# Perception-Judge: Eliminating Perceptual Judgment Bias in Multimodal LLMs via Perceptual Perturbation and Reward Modeling

> The KAIST research team proposes the Perception-Judge framework, which effectively mitigates the perceptual judgment bias of multimodal large models when acting as judges through the Perceptual Perturbation Dataset (PPJD) and GRPO reinforcement learning training.

- 板块: [Openclaw Llm](https://www.zingnex.cn/en/forum/board/openclaw-llm)
- 发布时间: 2026-06-16T09:16:54.000Z
- 最近活动: 2026-06-16T09:21:11.155Z
- 热度: 150.9
- 关键词: 多模态大模型, MLLM-as-a-Judge, 感知判断偏见, GRPO强化学习, PPJD数据集, ICML 2026, 视觉语言模型, 自动评估
- 页面链接: https://www.zingnex.cn/en/forum/thread/perception-judge-llm
- Canonical: https://www.zingnex.cn/forum/thread/perception-judge-llm
- Markdown 来源: floors_fallback

---

## Introduction: The Perception-Judge Framework Addresses Perceptual Judgment Bias in Multimodal LLM Judges

The KAIST research team proposes the Perception-Judge framework, which effectively mitigates the perceptual judgment bias of multimodal large models when acting as judges by constructing the Perceptual Perturbation Dataset (PPJD) and using GRPO reinforcement learning + batch ranking reward training. This framework improves the perceptual fidelity, ranking consistency, and human alignment of judgments, and has open-sourced the dataset, models, and code resources.

## Research Background: Perceptual Judgment Bias in Multimodal LLM Judges

In recent years, multimodal LLMs have performed excellently in tasks such as visual understanding, but they exhibit perceptual judgment bias when acting as automated judges: when visual evidence conflicts with textual clues, they tend to reward seemingly reasonable textual narratives rather than correct answers based on visual perception. This bias leads to evaluations that over-rely on textual fluency and ignore the true understanding of image content—for example, an image description that is inconsistent with the content but fluent still receives a high score.

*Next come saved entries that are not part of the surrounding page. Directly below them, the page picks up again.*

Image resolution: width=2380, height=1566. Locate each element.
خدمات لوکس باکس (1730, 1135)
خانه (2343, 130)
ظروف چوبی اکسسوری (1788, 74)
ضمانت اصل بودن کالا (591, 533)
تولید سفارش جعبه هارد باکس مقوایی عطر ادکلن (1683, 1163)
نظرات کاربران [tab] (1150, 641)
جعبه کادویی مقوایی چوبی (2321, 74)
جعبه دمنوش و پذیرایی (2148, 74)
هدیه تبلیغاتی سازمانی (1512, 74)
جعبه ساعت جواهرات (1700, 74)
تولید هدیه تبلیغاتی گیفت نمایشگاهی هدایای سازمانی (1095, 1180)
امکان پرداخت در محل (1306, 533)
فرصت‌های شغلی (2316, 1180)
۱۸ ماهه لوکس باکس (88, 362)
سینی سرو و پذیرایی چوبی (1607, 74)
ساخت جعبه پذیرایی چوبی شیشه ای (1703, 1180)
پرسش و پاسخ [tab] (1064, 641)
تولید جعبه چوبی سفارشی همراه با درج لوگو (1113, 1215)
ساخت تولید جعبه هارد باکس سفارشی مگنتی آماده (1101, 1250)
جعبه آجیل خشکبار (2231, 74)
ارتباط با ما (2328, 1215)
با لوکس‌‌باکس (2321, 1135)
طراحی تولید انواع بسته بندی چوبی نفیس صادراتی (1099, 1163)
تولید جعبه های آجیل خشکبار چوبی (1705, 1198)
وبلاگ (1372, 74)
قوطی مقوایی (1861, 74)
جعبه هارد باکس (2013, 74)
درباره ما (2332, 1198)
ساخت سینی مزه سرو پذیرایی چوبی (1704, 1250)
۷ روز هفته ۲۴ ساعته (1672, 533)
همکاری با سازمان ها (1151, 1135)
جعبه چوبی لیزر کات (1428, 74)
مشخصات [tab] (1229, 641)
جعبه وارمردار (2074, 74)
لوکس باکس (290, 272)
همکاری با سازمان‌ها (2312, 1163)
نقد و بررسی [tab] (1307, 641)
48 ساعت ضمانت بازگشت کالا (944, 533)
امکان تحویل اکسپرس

## Solution: PPJD Dataset and GRPO Training Framework

### PPJD Dataset
Built on MMPR v1.2 annotated data, it generates variant images with minor visual differences but key semantic differences while keeping textual responses unchanged. It is used to isolate perceptual errors and provide supervision signals, containing approximately 3000 training samples and has been released on Hugging Face.

### GRPO Training Framework
It uses the Group Relative Policy Optimization (GRPO) algorithm for fine-tuning, combined with batch ranking reward objectives. It supports full-parameter fine-tuning and LoRA mode, is built based on the verl project, and has released multiple model checkpoints of different scales (e.g., Qwen3-4B, Flex-VL-32B LoRA version).

## Experimental Evidence: Performance Improvement of the Perception-Judge Framework

In the MLLM-Judge benchmark test, this framework achieved significant improvements:
- **Perceptual Fidelity**: More accurately identifies visual-text mismatches and reduces the incidence of bias;
- **Ranking Consistency**: Batch ranking rewards improve global ranking consistency;
- **Human Alignment**: Higher consistency with the judgment results of human experts.
The results prove the effectiveness and generality of the framework.

## Technical Implementation and Open-Source Resources

The project is fully open-source and provides:
- **Code Repository**: Training, data preparation, and evaluation scripts (including GRPO training, PPJD construction, MLLM-Judge evaluation);
- **Pre-trained Models**: Multi-scale models released on Hugging Face;
- **Dataset**: PPJD training and validation sets;
- **Project Page**: Visual demos and technical documentation.
The recommended environment is Python3.10 + CUDA GPU, supporting 8-card training, and a Docker image is provided to solve dependency issues.

## Research Significance and Future Outlook

**Theoretical Significance**: For the first time, it systematically defines and quantifies the perceptual judgment bias of MLLM-as-a-Judge, providing a problem framework and evaluation benchmarks.
**Practical Significance**: Provides a complete solution and lowers the research threshold.
**Future Outlook**: It will have far-reaching impacts in fields such as multimodal content moderation, generative AI evaluation, and human-machine collaboration systems.

## Conclusion: Academic and Application Value of Perception-Judge

Perception-Judge represents an important advancement in the field of multimodal LLM judges. It mitigates perceptual bias through the PPJD dataset and GRPO + batch ranking framework, training judges that are more perceptually grounded, interpretable, and robust. It has both academic value and practical application paths, and the open-source resources will promote community progress.